§ **GIVEN INSTRUCTION**
Continue the cards-x terms of sale below, picking up right after their final clause.

§ **TEXT EXCERPT**
3. Deviating, conflicting or supplementary general terms and conditions of the client, even if they are known, are not part of the contract, unless their validity is expressly agreed in writing by the supplier.

4. In the case of orders with delivery to third parties, the purchaser is deemed to be the contractual partner, unless otherwise expressly agreed.

II. Conclusion of contract and written form

1. The subject of the contract is exclusively the goods sold with their properties and features as well as the intended use in accordance with a special written agreement or supplier descriptions enclosed with the goods. Other or more extensive properties and / or an additional purpose are only considered agreed if they are expressly confirmed in writing by the supplier.

2. Offers from cards-x are non-binding. We reserve the right to make technical changes and other product changes within the scope of what is reasonable.

3. With the order, the contractual partner declares that it intends to purchase the ordered goods. cards-x is entitled to accept the contract offer contained in the order within four weeks of receipt by cards-x. The acceptance can be declared either in writing or by delivering the goods to the contractual partner.

4. If cards-x requests further information from the customer in order to assess the order, the period for accepting the order is extended by the period between the request for the information and the receipt of this information by cards-x.

5. The conclusion of the contract is subject to the correct and timely delivery by cards-x from suppliers. This only applies in the event that cards-x is not responsible for the non-delivery.

6. Subsidiary agreements, changes and additions must be confirmed in writing by cards-x in order to be effective. The same applies to the waiver of the written form requirement.

III. Prices, additional costs, placing of orders

1. The prices are given in EURO and are to be understood within the Federal Republic of Germany plus the statutory value added tax.

2. The prices quoted are ex works and, unless expressly agreed otherwise, exclusive of packaging, shipping, insurance and installation costs.

§ **PROVIDED MATERIAL**
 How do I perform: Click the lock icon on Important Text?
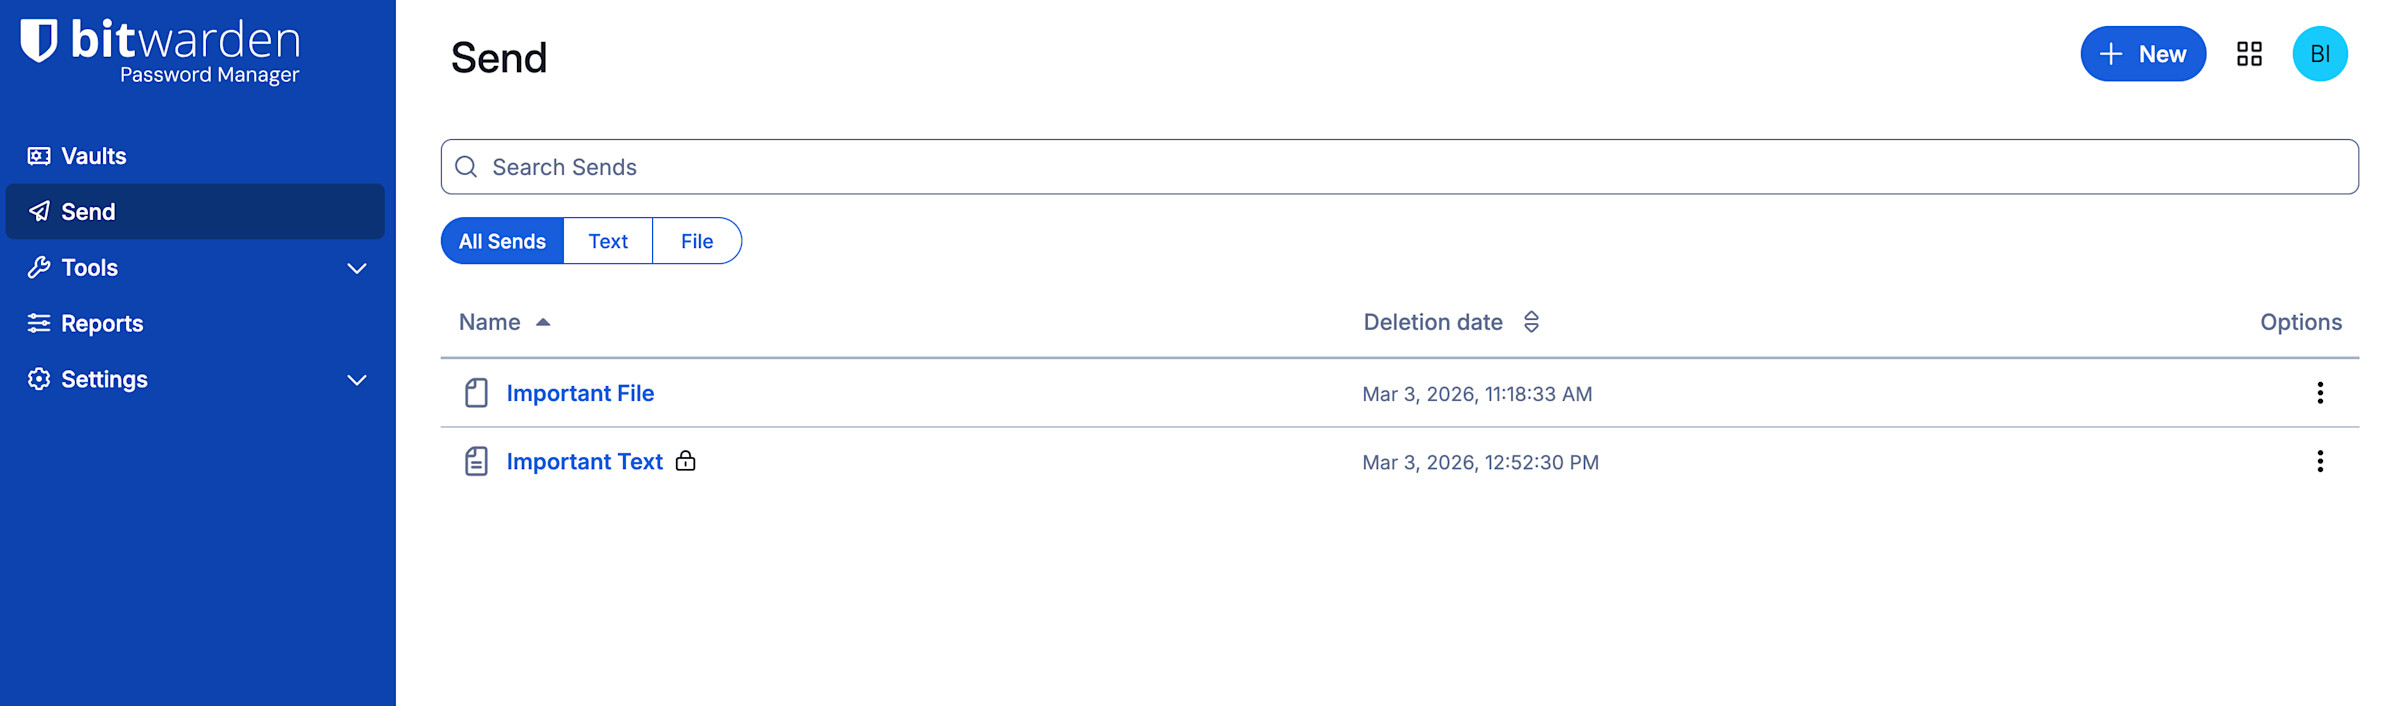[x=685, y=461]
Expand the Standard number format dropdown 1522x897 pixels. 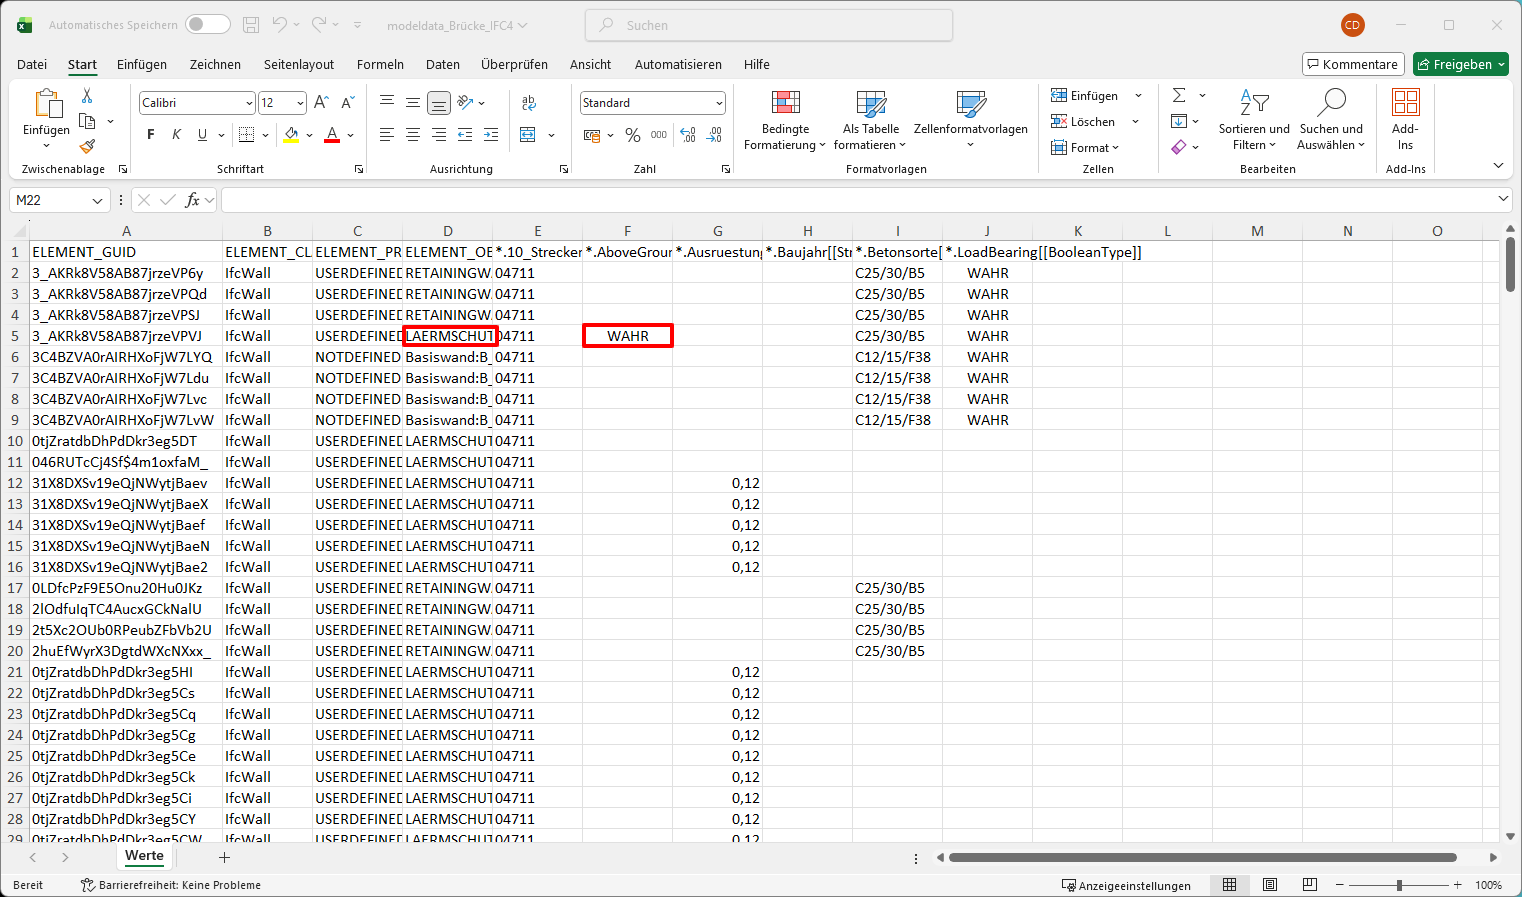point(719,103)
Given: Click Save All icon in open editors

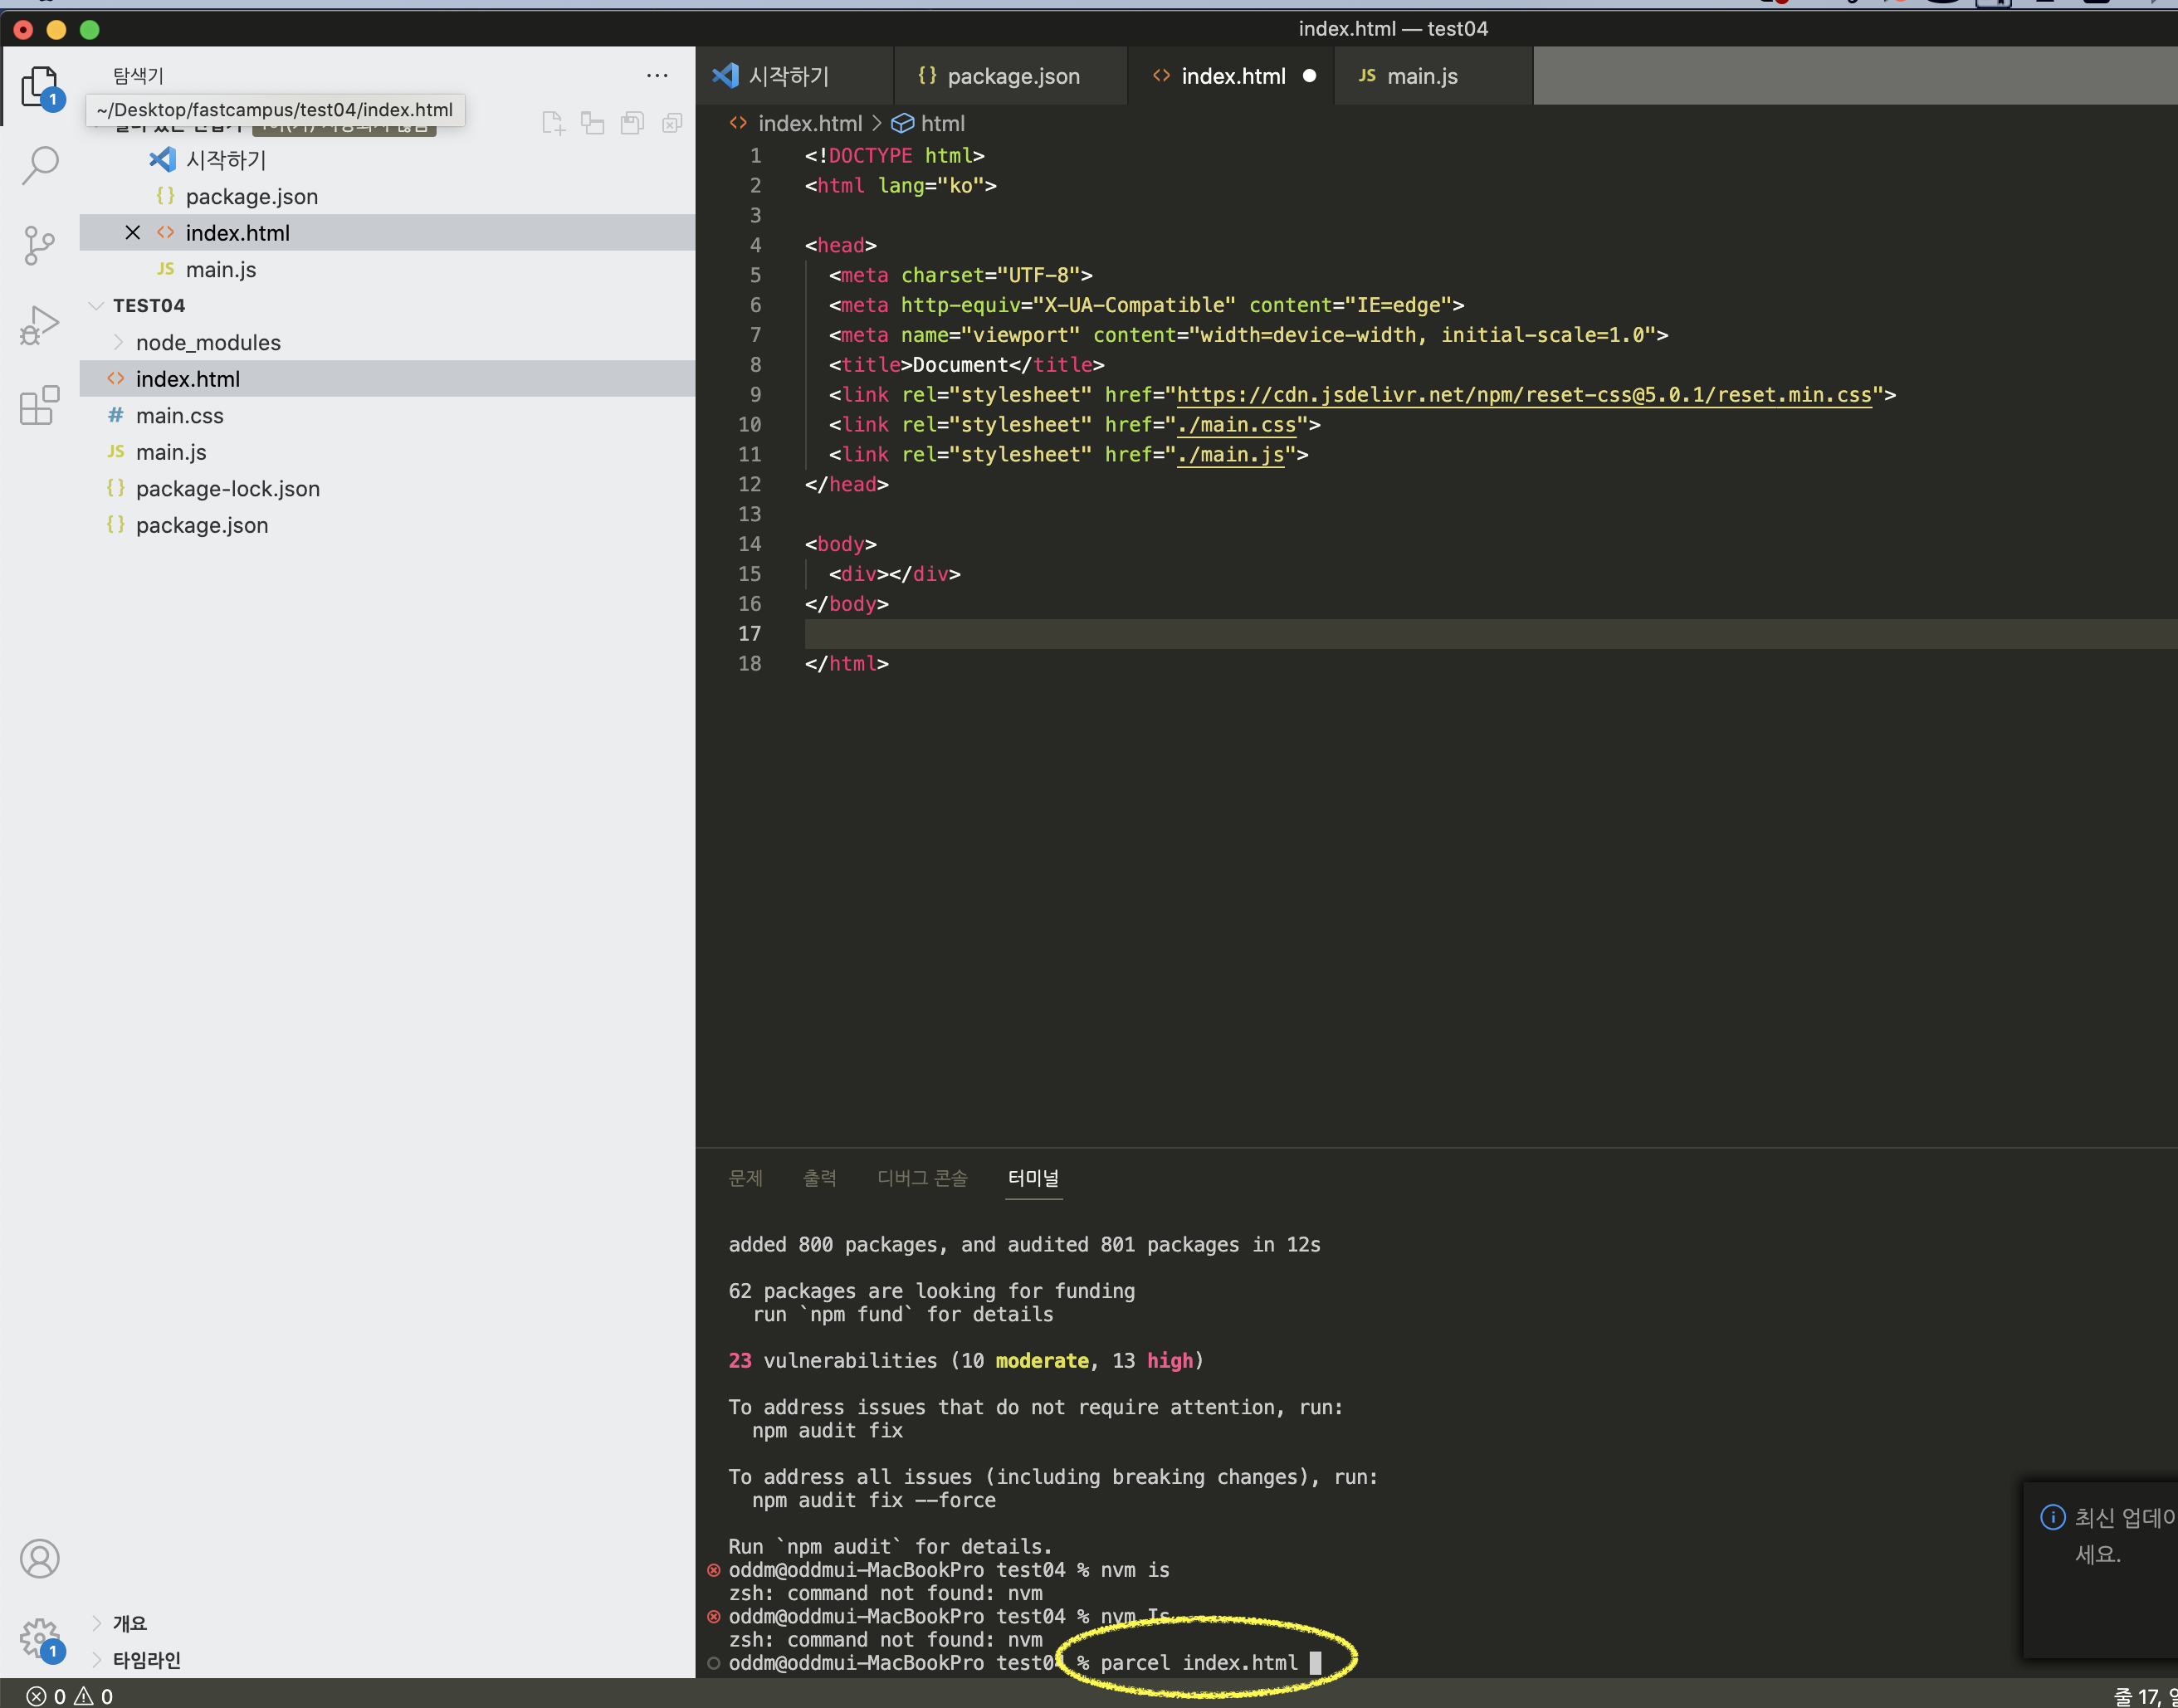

§ **ANSWER TO THIS PROBLEM**
3. If the processing of the order is temporarily suspended at the request of the contractual partner, cards-x is entitled to payment for work that has already been carried out, specially ordered materials and other additional costs including storage.

4. When placing orders of any kind, it is assumed that the contractual partner is entitled to do so.

5. If the customer is already a customer of a cards-x retailer, cards-x reserves the right not to carry out the order itself - after consultation with the customer - but to process the order through the retailer!

6. Spelling and printing errors and / or errors in offers from cards-x and other correspondence as well as printed matter reserved. Cards-x is not liable for this.

IV. Delivery / service and transfer of risk

1. Dispatch takes place at the expense and risk of the contractual partner. The risk of accidental loss and accidental deterioration of the goods is transferred to the contractual partner as soon as the shipment has been handed over to the person or institution performing the transport; this also applies if cards-x bears the transport costs.

2. The transfer is the same if the contractual partner is in default of acceptance. In the event of a default in acceptance, the contractual partner must bear all associated costs, in particular storage costs.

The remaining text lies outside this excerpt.